Inzaghi: 5 L’infortunio di Correa e l’indisponibilità di Muriqi lo mettono di fronte ad un Everest da scalare in virtù del doppio vantaggio del Milan. La squadra reagisce come spesso fa quando è messa spalle al muro, ma sul più bello toglie l’anima della squadra ed impoverisce troppo i reparti nevralgici del campo che perdono i centimetri di Milinkovic ed il carisma di Immobile. Questo da spazio e coraggio al Milan che ci crede e segna l’ennesimo gol da calcio d’angolo. Questo sta diventando un problema in una stagione dove manca sempre qualcosa per dare la scossa definitiva. Speriamo firmi il contratto e s’imponga in sede di mercato altrimenti…

 

Augusto Sciscione

Nato a ottobre del 1977 sotto il segno della bilancia.

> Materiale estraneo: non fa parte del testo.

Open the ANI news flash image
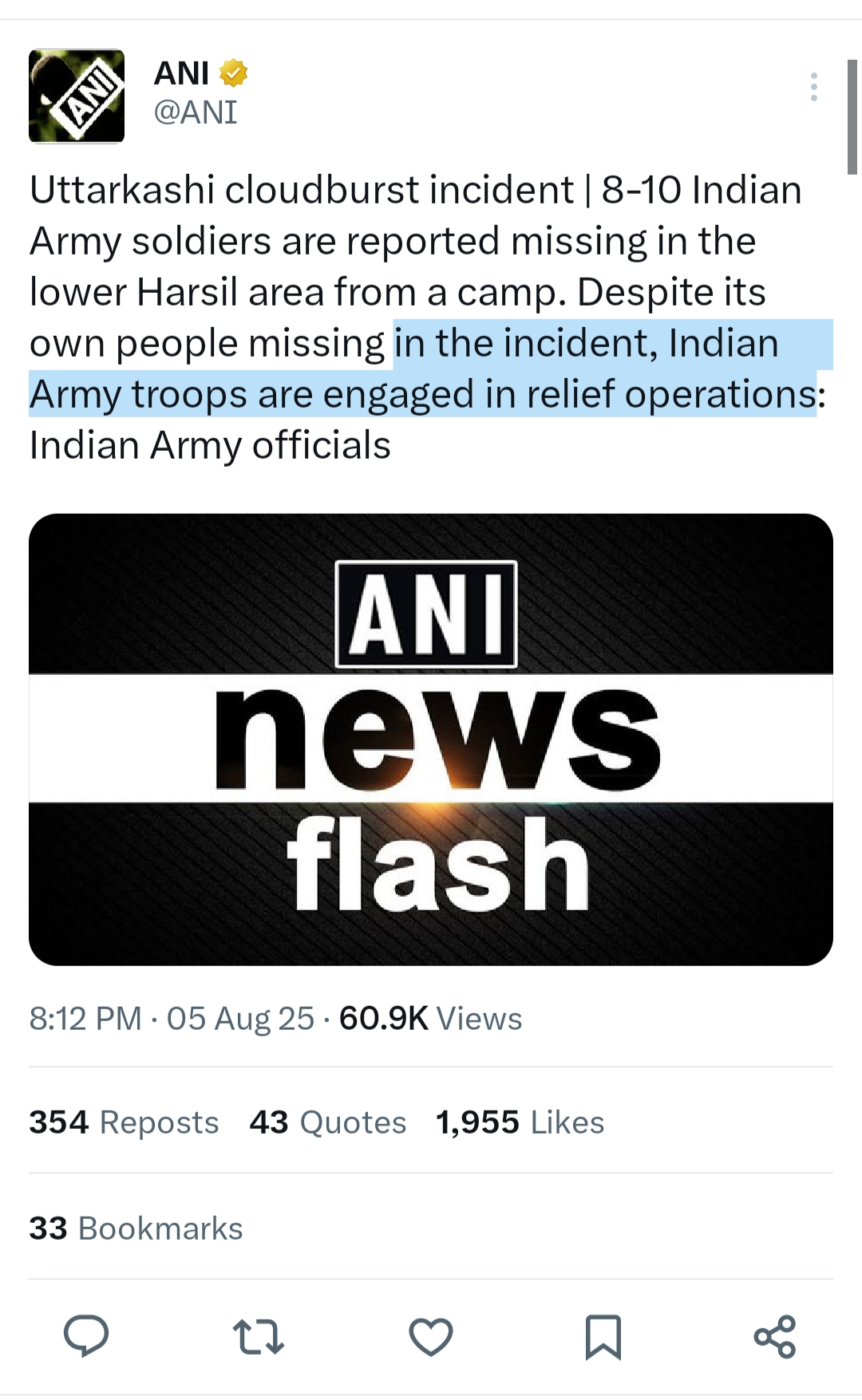The width and height of the screenshot is (862, 1400). pyautogui.click(x=431, y=739)
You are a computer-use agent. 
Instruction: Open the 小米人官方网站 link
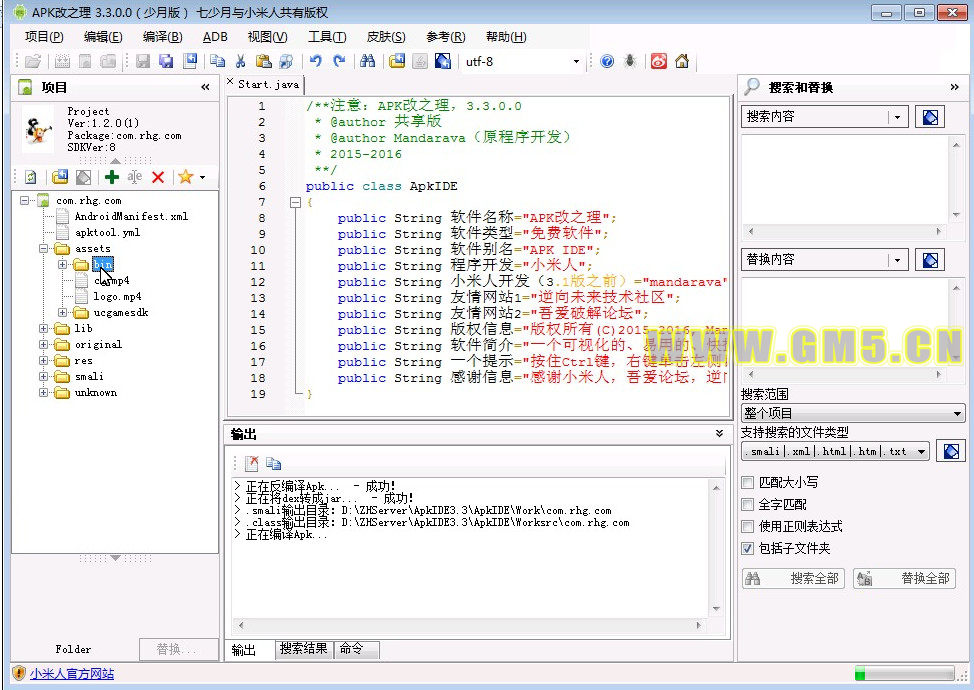(72, 674)
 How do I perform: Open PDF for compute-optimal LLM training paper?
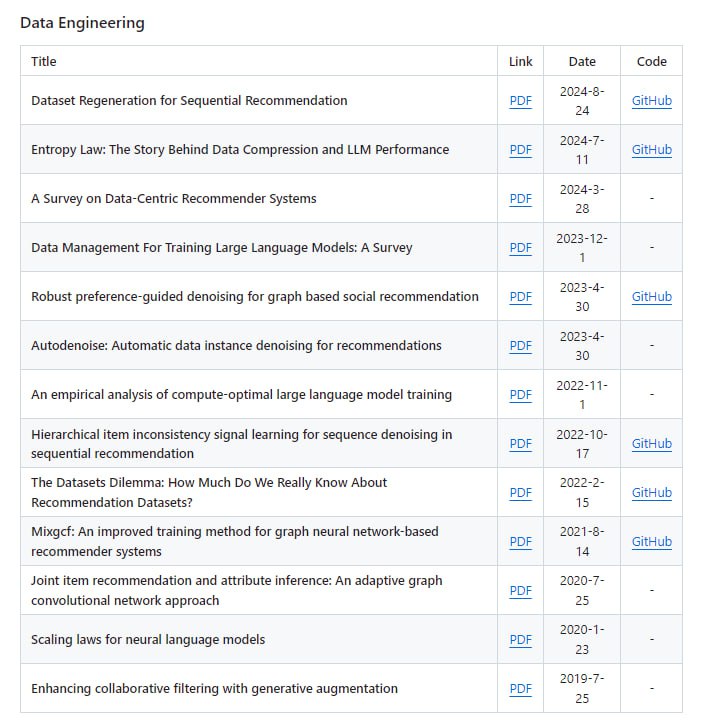point(520,394)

Laureato in Giurisprudenza esercita la professione di avvocato. Ama lo sport in generale, ma le sue grandi passioni sono la pallacanestro e la Lazio. La prima gara vissuta da spettatore allo Stadio Olimpico è stata Lazio-Taranto che terminò 3-1 e riporto la Lazio in Serie A. Ha vissuto gli anni d'oro della Lazio di Sven Goran Eriksson ed il giocatore a cui è rimasto più legato è il Cholo Simeone. Ama i cani ed al momento ne possiede uno di nome Gazza.